Plus, bundling Signal with Sovrn Ad Exchange eliminates the take rate for impressions sent via the Sovrn SSP, creating a more transparent indicator of fair market value. Not only does this ensure publishers keep 100% of their ad revenue, it offers buyers greater efficiency and ROI, making bids without a take rate more attractive.

Impact of a Zero Take Rate

Source: The Value of Coupling a Zero-Take Rate WIth Direct Demand

Dynamic price floors increase ad revenue

It’s easy to see how dynamic price floors could improve programmatic yield in theory. But these two Sovrn customers demonstrate a real-world impact to the bottom line.

  • Digital news platform Daily Voice relies on programmatic channels for 90 percent of its ad revenue. They ran static price floors on several SSPs which were updated regularly to capture market movement. However, they needed a better way to maximize programmatic yield. Daily Voice used the data decisioning engine in Sovrn Signal to understand and generate maximum value from every advertising transaction, resulting in a 20% average yield uplift across all ad formats. (Visit the case study for more details.)
  • Longtime Sovrn customer Mumsnet was looking to increase both programmatic ad yield and operational efficiency. Despite leveraging static price floors across several SSP partners, they wanted a better way to optimize ad pricing and increase revenue during peak periods. Using the dynamic pricing tool embedded in Sovrn Signal, Mumsnet achieved a 10% overall revenue increase and $0.39 average CPM uplift per ad unit. (Read the case study.)

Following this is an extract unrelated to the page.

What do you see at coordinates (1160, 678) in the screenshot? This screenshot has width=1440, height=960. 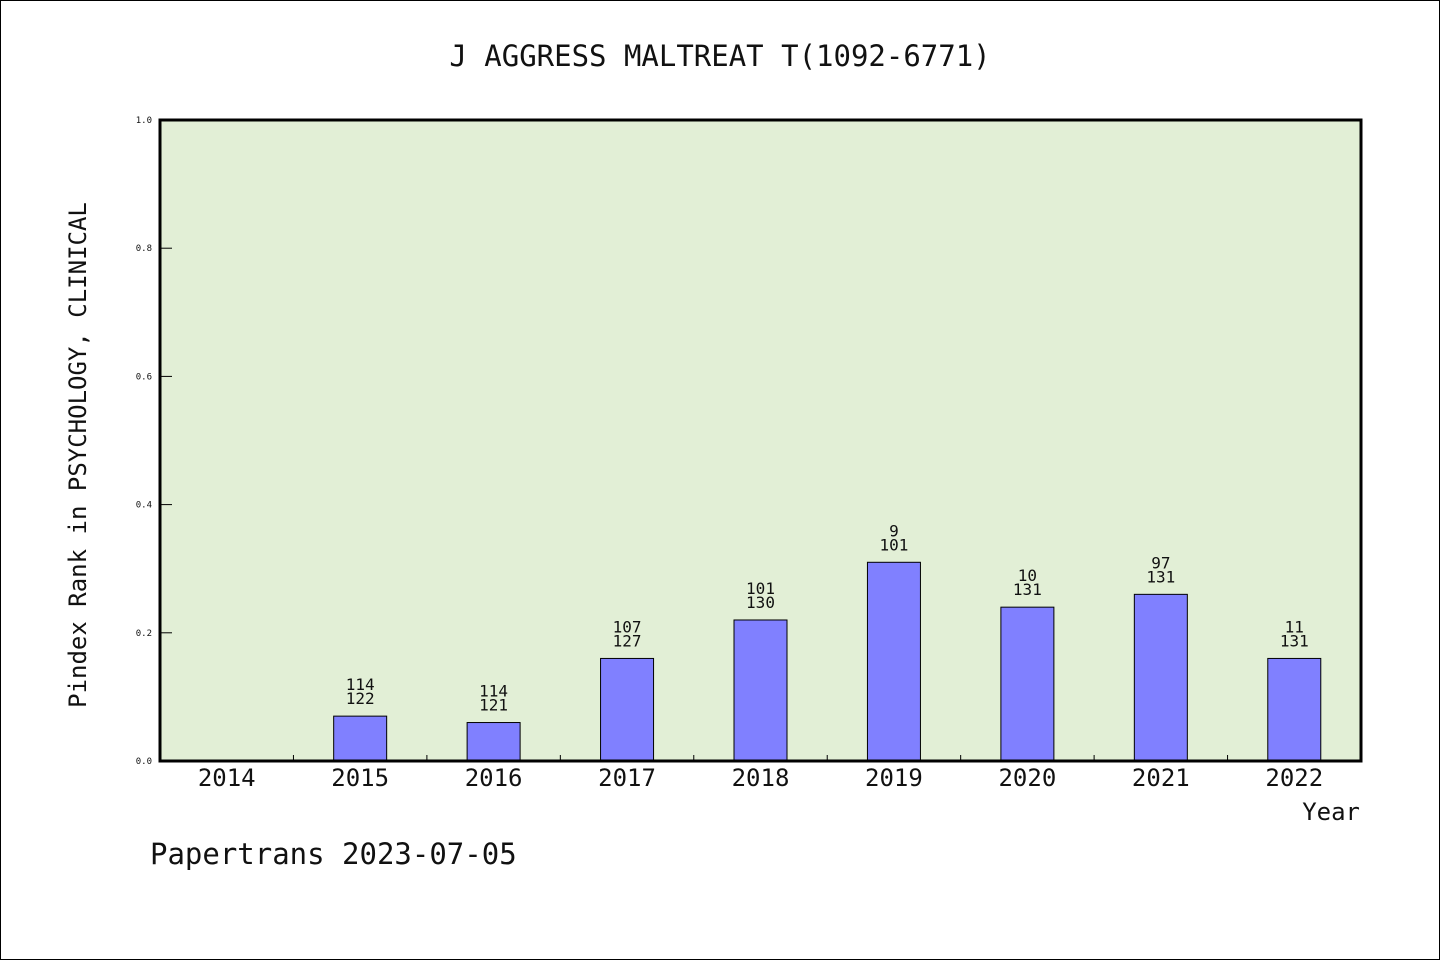 I see `bar-2021` at bounding box center [1160, 678].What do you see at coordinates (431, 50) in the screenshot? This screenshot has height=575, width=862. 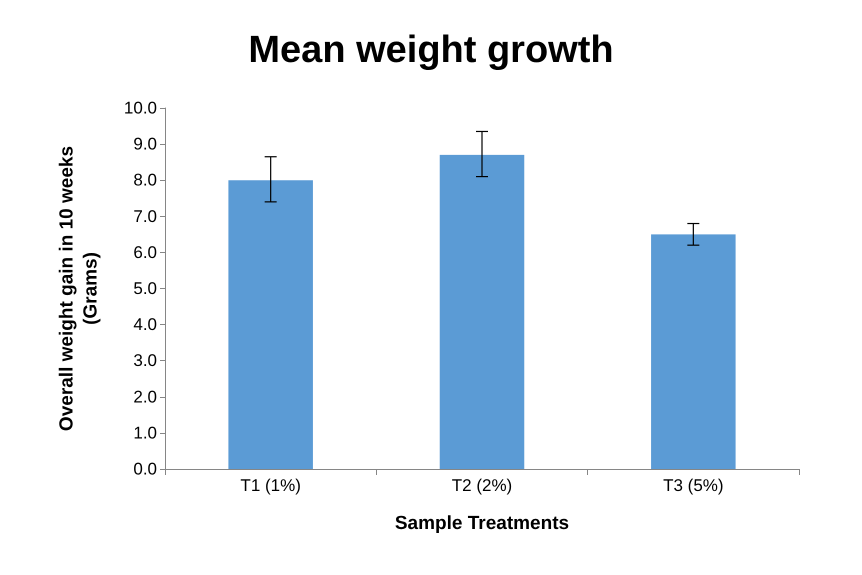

By adding a single line of JavaScript code to each webpage, both Daily Voice and Mumsnet were able to implement dynamic price floors to:

  • Measure the attributes of all impressions including visit details, viewability and attention, audience segments, and addressability.
  • Price each ad using those attributes to predict and set the optimal price floor.
  • Broadcast the price floor in bid requests to all SSPs.
  • Monetize by routing buyers most likely to bid at or above the estimated market price.